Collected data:
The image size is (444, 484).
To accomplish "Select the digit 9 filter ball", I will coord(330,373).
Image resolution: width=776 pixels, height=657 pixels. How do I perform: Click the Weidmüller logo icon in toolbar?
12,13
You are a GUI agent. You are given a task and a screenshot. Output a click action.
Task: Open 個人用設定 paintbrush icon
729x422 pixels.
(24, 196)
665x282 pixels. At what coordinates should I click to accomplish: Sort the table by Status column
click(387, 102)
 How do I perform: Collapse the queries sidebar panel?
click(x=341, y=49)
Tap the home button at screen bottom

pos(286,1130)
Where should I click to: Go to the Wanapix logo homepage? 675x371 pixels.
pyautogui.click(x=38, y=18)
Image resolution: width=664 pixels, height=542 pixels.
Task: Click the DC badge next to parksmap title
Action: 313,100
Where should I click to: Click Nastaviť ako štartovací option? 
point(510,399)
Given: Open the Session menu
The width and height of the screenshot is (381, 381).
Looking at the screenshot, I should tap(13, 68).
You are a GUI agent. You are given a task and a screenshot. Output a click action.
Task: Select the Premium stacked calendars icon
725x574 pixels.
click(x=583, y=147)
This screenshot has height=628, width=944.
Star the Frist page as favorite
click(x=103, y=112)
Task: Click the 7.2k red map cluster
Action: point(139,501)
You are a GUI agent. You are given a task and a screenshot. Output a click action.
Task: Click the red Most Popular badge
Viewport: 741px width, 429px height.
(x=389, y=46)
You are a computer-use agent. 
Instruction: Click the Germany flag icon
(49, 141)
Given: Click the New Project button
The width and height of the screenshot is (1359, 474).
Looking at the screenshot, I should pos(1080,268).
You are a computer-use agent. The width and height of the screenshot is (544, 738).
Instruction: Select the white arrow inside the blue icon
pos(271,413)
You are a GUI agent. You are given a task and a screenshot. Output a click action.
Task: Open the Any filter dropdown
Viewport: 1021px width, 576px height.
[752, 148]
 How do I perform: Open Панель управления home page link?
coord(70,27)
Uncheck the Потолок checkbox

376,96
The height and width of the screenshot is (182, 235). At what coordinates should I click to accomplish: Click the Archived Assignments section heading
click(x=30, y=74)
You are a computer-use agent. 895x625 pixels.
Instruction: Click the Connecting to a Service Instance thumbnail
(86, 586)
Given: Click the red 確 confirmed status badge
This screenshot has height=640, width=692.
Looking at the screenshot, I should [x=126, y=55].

### Assignment
One stretch of the lines above is wanted, from the line that contains "Star the Frist page as favorite" through the line that contains "You are a computer-use agent. 895x625 pixels.". Output it exactly.

### Result below
Star the Frist page as favorite
click(x=103, y=112)
Task: Click the 7.2k red map cluster
Action: point(139,501)
You are a GUI agent. You are given a task and a screenshot. Output a click action.
Task: Click the red Most Popular badge
Viewport: 741px width, 429px height.
(x=389, y=46)
You are a computer-use agent. 
Instruction: Click the Germany flag icon
(49, 141)
Given: Click the New Project button
The width and height of the screenshot is (1359, 474).
Looking at the screenshot, I should pos(1080,268).
You are a computer-use agent. The width and height of the screenshot is (544, 738).
Instruction: Select the white arrow inside the blue icon
pos(271,413)
You are a GUI agent. You are given a task and a screenshot. Output a click action.
Task: Open the Any filter dropdown
Viewport: 1021px width, 576px height.
[752, 148]
 How do I perform: Open Панель управления home page link?
coord(70,27)
Uncheck the Потолок checkbox

376,96
The height and width of the screenshot is (182, 235). At what coordinates should I click to accomplish: Click the Archived Assignments section heading
click(x=30, y=74)
You are a computer-use agent. 895x625 pixels.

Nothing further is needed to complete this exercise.